- Born: July 22, 1819 Pittsburgh, Pennsylvania
- Died: February 11, 1849 (aged 29)
- Occupation: Preacher

= Hiram S. Gilmore =

Hiram Sandford Gilmore (July 22, 1819 - February 11, 1849) was a preacher who established a school for African Americans in Cincinnati, Ohio in 1844 and served as its principal. Gurdon R. Gilmore, a prominent Cincinnati banker, was his father. Phoebe Sandford Gilmore was his mother.

Gilmore was born in Pittsburgh. He studied at Yale, Wesleyan University in Connecticut until departing his junior year, and Lane Seminary. He was part of the Wesleyan Church and then a Unitarian. He served as business manager of The Herald, a free soil paper, before his death. Maria Gilmore was his wife.

Gilmore founded the Colored High School of Cincinnati in 1844. It provided educational opportunities for African Americans in Cincinnati and produced several notable alumni. It became known as Gilmore High School and attracted African American students from across the United States.

Gilmore penned a subscription letter to fundraise for a Cincinnati farmer who harbored a fugitive slave. Gilmore was an abolitionist.

Students from the school toured with Gilmore and their teachers performing concerts to raise money.
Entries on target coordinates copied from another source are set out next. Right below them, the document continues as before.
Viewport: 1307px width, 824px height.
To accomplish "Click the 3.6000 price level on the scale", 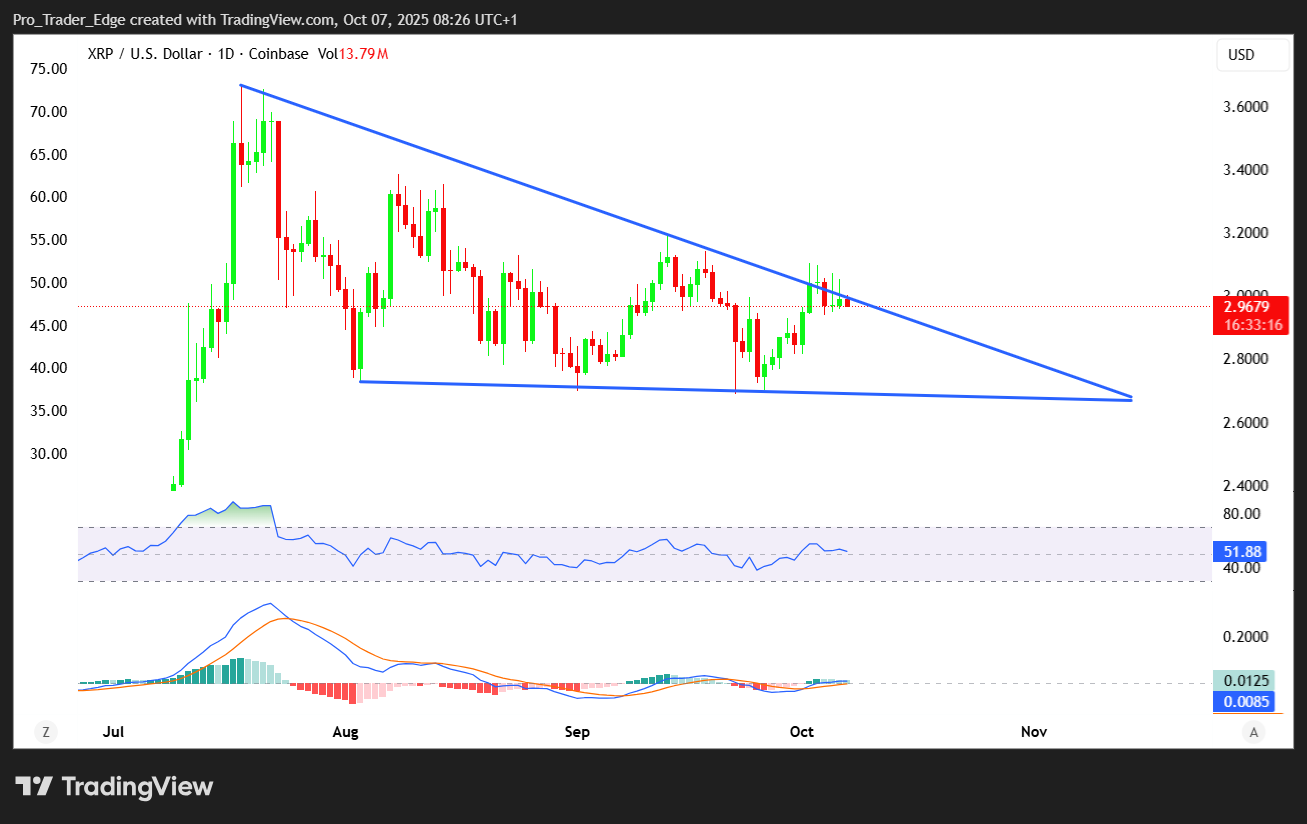I will [1246, 107].
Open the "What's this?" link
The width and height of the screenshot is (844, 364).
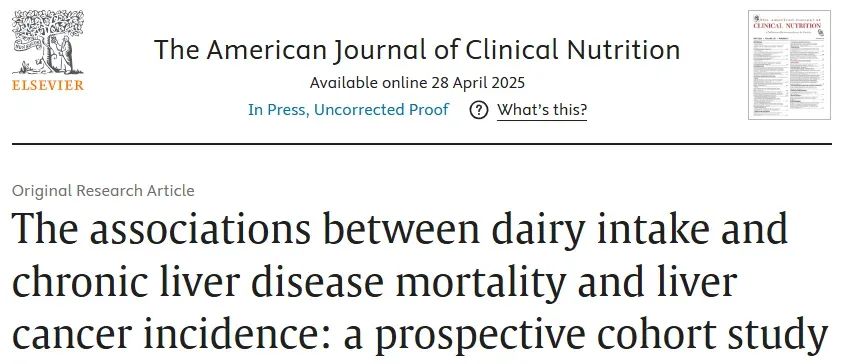[541, 110]
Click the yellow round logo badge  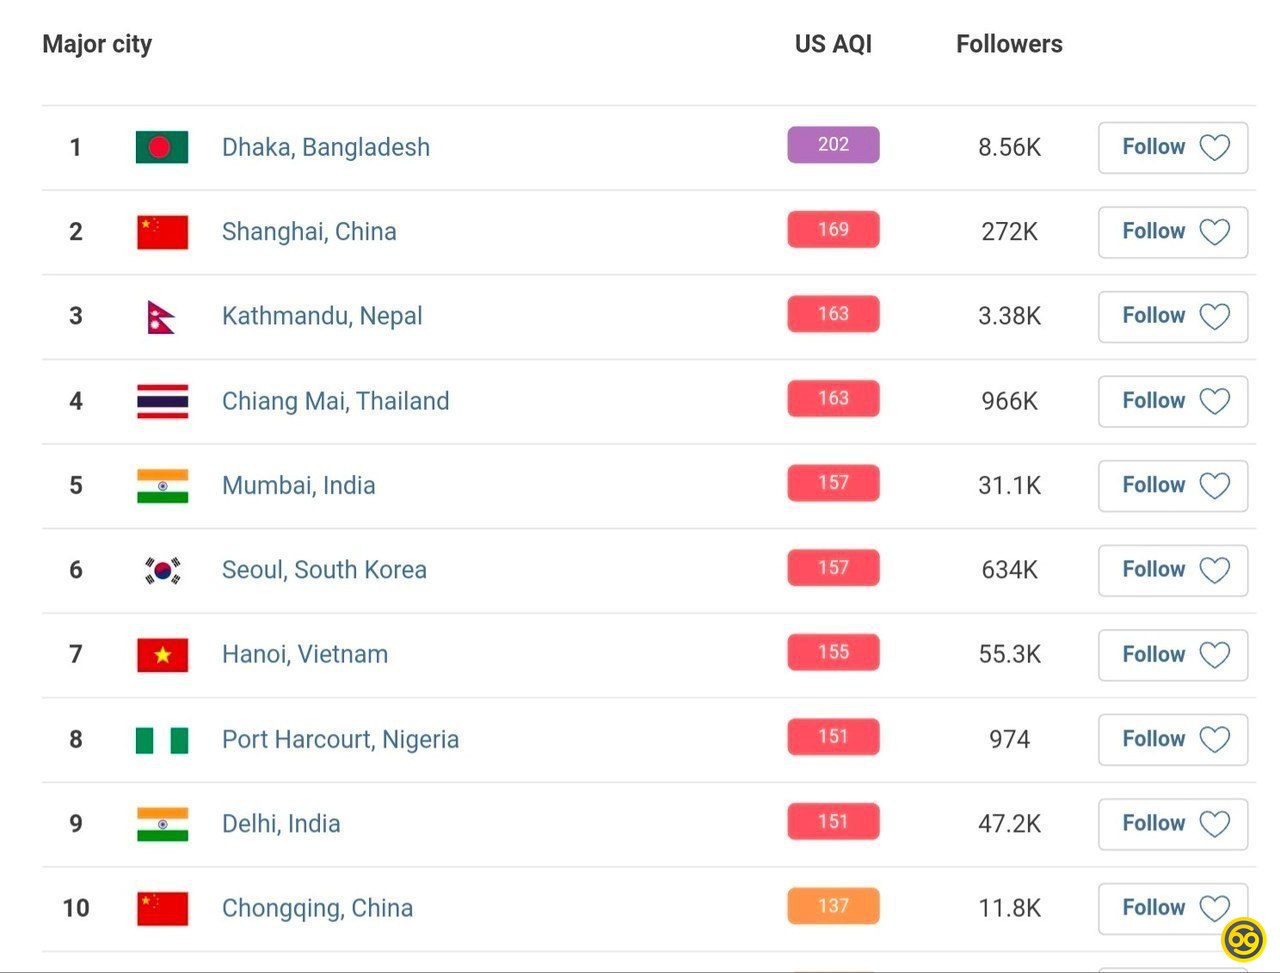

Gilmore met with other communitarian sympathizers and was part of the Cincinnati Brotherhood. He and others purchased land to develop a utopian community but a flood in 1847 caused the collapse of a building being constructed and around 18 deaths. Devastated, Gilmore died two years later. A seance was conducted to communicate with him and receive guidance from him after his death.